Exercise materials:
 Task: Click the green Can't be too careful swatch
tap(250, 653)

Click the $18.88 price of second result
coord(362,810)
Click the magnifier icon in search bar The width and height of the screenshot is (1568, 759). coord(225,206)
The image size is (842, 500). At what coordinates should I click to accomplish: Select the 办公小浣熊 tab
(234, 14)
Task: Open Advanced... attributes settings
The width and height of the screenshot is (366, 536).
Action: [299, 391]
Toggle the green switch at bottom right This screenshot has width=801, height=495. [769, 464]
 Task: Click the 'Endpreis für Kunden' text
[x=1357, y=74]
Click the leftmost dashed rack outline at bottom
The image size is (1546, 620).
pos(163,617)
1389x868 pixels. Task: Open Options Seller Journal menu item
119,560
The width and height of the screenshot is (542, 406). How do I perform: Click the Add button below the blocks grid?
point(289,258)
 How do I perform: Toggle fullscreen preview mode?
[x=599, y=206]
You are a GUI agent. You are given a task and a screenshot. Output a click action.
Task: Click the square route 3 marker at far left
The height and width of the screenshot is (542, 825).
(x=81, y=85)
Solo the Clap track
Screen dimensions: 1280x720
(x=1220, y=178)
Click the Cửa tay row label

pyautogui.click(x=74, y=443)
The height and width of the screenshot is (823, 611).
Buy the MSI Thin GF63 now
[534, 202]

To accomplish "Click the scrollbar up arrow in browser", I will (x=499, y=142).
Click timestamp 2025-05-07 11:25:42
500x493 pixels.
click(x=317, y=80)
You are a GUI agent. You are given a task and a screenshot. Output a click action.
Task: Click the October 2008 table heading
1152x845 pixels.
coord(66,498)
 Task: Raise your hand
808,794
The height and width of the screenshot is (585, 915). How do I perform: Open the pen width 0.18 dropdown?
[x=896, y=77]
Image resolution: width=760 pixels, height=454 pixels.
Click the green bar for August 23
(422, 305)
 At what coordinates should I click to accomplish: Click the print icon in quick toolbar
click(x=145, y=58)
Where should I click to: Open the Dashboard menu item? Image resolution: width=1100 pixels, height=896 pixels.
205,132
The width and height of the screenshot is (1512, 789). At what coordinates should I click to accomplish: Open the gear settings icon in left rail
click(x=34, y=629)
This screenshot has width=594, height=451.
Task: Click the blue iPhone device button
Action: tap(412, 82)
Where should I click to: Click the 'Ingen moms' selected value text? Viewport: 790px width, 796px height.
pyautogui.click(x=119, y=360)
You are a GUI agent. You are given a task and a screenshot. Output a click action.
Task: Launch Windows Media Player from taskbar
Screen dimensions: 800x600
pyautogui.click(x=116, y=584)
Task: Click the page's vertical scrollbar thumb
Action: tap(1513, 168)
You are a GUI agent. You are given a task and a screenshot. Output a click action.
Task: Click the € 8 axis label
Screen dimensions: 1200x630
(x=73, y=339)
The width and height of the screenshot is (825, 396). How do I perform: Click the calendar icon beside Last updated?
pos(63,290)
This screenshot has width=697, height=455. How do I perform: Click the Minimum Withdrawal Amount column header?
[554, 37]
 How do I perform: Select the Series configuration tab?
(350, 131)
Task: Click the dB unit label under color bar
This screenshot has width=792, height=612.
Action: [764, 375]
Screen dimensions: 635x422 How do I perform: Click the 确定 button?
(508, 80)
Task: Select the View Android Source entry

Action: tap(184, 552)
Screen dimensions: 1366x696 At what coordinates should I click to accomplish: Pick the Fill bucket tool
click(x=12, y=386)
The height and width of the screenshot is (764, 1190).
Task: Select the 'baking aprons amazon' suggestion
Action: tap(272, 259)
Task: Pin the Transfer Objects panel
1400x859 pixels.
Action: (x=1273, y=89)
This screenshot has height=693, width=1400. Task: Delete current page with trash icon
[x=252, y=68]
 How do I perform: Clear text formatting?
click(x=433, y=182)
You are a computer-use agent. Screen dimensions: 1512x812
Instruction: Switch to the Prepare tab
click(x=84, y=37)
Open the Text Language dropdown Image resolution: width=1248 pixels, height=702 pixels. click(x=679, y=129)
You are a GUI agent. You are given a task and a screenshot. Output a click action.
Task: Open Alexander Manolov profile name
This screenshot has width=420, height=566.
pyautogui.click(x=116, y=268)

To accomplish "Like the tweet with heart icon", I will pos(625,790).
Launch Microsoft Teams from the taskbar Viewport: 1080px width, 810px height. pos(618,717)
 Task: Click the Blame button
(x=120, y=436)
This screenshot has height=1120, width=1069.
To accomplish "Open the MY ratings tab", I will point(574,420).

Exercise aim: Go line by line through the data, copying each one that contains the word "taskbar".

Task answer:
Task: Launch Windows Media Player from taskbar
Launch Microsoft Teams from the taskbar Viewport: 1080px width, 810px height. pos(618,717)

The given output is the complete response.